What you have to do » Reproduce the lines of the records below word for word, from the line that contains "Activate the Quad Draw tool" through the line that contains "pyautogui.click(x=1274, y=205)", including both of those lines.

─── Data records ───

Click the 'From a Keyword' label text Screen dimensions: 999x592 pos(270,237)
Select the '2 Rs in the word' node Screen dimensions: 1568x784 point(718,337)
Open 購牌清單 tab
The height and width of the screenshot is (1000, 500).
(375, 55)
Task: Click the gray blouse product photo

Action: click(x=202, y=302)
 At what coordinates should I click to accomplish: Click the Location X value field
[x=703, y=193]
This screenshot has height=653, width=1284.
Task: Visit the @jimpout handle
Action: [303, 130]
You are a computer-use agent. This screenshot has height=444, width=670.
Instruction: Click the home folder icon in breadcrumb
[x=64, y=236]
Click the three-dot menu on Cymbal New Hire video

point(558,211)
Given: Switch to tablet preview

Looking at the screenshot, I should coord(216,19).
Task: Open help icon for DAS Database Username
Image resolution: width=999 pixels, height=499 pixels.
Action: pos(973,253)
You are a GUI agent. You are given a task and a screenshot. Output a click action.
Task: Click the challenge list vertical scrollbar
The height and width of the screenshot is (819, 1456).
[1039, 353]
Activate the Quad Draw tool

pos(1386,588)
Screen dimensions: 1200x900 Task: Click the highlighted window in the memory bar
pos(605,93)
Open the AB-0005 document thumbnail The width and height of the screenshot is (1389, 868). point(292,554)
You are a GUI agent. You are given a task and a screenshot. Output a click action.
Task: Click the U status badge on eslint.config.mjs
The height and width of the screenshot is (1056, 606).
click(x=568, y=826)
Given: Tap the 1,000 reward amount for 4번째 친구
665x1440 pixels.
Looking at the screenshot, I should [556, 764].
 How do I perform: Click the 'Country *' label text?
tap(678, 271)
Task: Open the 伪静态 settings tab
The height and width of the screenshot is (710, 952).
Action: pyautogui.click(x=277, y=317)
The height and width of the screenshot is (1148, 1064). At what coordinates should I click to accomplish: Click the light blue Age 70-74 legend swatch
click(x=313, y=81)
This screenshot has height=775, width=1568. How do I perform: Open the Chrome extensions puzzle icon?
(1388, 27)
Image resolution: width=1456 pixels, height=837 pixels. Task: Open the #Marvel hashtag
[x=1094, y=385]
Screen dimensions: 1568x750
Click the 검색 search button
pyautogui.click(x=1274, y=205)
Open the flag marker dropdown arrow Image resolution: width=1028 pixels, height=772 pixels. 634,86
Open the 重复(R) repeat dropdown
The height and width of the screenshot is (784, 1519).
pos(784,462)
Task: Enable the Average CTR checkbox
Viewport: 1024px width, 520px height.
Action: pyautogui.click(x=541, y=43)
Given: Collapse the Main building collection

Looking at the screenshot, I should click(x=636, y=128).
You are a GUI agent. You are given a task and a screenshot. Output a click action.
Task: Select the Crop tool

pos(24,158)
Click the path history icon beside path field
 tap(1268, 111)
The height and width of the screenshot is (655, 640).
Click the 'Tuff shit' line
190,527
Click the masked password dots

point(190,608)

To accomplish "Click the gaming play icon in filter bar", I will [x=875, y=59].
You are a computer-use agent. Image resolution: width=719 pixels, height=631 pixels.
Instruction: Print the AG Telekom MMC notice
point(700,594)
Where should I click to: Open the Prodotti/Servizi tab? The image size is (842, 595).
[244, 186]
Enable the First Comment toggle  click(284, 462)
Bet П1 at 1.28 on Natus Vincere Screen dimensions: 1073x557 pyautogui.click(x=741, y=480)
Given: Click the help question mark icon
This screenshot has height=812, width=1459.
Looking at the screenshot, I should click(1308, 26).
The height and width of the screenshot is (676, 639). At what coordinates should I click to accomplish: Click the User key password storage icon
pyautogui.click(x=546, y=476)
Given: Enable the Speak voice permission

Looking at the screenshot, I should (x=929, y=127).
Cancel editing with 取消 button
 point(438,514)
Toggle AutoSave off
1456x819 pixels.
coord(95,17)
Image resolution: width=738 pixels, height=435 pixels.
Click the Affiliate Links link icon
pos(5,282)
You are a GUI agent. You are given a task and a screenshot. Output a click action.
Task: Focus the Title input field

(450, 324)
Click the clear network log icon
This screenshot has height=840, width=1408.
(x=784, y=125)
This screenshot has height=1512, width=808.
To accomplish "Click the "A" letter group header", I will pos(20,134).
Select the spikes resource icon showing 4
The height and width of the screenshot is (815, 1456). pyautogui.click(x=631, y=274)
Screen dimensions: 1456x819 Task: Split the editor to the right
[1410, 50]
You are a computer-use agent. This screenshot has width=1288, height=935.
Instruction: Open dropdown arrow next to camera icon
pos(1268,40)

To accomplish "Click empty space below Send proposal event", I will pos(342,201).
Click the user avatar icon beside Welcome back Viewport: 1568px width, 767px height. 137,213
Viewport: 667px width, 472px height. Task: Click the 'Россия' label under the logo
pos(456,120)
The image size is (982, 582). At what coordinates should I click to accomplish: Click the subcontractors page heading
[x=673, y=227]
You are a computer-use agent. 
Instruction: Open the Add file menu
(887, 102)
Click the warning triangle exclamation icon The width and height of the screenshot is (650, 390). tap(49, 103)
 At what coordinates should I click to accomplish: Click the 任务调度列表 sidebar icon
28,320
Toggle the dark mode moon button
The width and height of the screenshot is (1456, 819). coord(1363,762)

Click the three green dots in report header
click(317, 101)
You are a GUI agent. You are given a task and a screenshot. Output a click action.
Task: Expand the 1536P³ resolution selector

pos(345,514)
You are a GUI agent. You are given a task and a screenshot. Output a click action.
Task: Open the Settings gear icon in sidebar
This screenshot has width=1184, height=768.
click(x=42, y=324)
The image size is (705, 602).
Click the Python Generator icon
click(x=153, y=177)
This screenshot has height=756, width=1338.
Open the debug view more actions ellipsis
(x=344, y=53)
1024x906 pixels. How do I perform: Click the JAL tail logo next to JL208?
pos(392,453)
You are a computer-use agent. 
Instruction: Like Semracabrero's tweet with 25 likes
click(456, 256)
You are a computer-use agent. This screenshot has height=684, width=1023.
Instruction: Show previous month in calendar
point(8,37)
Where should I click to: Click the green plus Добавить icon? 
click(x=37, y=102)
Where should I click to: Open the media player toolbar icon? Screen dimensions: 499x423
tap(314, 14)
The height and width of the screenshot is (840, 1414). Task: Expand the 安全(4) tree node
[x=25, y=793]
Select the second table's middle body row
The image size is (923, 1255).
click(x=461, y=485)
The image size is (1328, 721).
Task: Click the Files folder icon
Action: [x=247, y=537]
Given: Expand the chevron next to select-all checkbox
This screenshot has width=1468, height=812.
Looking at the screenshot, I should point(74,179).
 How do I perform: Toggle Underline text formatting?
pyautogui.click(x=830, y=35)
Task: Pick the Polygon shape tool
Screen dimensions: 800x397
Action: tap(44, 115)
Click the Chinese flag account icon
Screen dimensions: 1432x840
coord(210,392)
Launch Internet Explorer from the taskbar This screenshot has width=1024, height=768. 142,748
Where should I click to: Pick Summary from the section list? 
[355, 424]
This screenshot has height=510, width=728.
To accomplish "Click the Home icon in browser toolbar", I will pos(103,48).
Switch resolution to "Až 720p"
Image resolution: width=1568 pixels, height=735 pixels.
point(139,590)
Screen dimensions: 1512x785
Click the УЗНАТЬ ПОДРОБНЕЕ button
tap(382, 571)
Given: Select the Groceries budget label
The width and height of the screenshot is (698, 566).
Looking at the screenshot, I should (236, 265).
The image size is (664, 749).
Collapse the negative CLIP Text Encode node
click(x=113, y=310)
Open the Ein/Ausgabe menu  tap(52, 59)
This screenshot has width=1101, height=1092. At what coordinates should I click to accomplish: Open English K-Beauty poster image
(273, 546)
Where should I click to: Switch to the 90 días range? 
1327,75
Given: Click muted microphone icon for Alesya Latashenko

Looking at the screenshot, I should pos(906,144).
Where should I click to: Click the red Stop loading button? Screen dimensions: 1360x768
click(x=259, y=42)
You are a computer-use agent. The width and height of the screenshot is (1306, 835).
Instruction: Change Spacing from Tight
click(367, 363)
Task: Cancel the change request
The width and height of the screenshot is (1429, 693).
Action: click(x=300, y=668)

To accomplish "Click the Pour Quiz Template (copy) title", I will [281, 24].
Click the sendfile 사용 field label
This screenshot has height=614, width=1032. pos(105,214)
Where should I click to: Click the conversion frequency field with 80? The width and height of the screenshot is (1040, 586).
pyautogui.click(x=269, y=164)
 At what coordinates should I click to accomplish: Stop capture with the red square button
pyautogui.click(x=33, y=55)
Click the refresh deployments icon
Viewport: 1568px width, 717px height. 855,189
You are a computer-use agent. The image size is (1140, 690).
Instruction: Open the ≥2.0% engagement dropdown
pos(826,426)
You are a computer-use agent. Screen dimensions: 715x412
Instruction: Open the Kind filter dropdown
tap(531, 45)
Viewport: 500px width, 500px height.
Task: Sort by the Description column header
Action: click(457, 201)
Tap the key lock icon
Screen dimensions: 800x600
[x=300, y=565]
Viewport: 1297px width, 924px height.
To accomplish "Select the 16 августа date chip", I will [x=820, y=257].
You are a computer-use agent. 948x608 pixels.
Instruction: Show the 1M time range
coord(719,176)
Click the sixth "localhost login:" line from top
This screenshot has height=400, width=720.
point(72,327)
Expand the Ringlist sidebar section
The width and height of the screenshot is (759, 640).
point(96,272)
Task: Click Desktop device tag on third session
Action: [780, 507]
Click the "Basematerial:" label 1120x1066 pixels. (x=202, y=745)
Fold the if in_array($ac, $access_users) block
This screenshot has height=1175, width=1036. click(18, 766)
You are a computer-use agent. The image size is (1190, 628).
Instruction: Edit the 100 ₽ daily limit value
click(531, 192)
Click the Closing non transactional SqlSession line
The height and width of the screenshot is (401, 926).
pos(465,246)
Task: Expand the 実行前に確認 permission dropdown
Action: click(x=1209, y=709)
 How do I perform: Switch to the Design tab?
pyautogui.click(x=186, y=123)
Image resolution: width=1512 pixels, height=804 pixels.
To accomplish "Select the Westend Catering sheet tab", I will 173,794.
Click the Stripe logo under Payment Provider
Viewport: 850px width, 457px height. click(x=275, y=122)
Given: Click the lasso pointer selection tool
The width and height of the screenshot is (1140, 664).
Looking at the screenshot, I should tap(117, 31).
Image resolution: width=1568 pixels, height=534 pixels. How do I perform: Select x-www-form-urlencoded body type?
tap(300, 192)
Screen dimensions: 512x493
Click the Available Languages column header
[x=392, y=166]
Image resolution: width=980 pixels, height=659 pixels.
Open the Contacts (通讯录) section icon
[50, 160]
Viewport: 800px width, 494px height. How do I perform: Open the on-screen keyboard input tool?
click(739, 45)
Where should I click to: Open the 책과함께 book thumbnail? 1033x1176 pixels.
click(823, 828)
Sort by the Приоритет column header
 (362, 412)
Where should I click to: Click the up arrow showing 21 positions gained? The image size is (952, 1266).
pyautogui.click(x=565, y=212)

───

Output of the task »
Activate the Quad Draw tool

pos(1386,588)
Screen dimensions: 1200x900 Task: Click the highlighted window in the memory bar
pos(605,93)
Open the AB-0005 document thumbnail The width and height of the screenshot is (1389, 868). point(292,554)
You are a GUI agent. You are given a task and a screenshot. Output a click action.
Task: Click the U status badge on eslint.config.mjs
The height and width of the screenshot is (1056, 606).
click(x=568, y=826)
Given: Tap the 1,000 reward amount for 4번째 친구
665x1440 pixels.
Looking at the screenshot, I should [556, 764].
 How do I perform: Click the 'Country *' label text?
tap(678, 271)
Task: Open the 伪静态 settings tab
The height and width of the screenshot is (710, 952).
Action: pyautogui.click(x=277, y=317)
The height and width of the screenshot is (1148, 1064). At what coordinates should I click to accomplish: Click the light blue Age 70-74 legend swatch
click(x=313, y=81)
This screenshot has height=775, width=1568. How do I perform: Open the Chrome extensions puzzle icon?
(1388, 27)
Image resolution: width=1456 pixels, height=837 pixels. Task: Open the #Marvel hashtag
[x=1094, y=385]
Screen dimensions: 1568x750
Click the 검색 search button
pyautogui.click(x=1274, y=205)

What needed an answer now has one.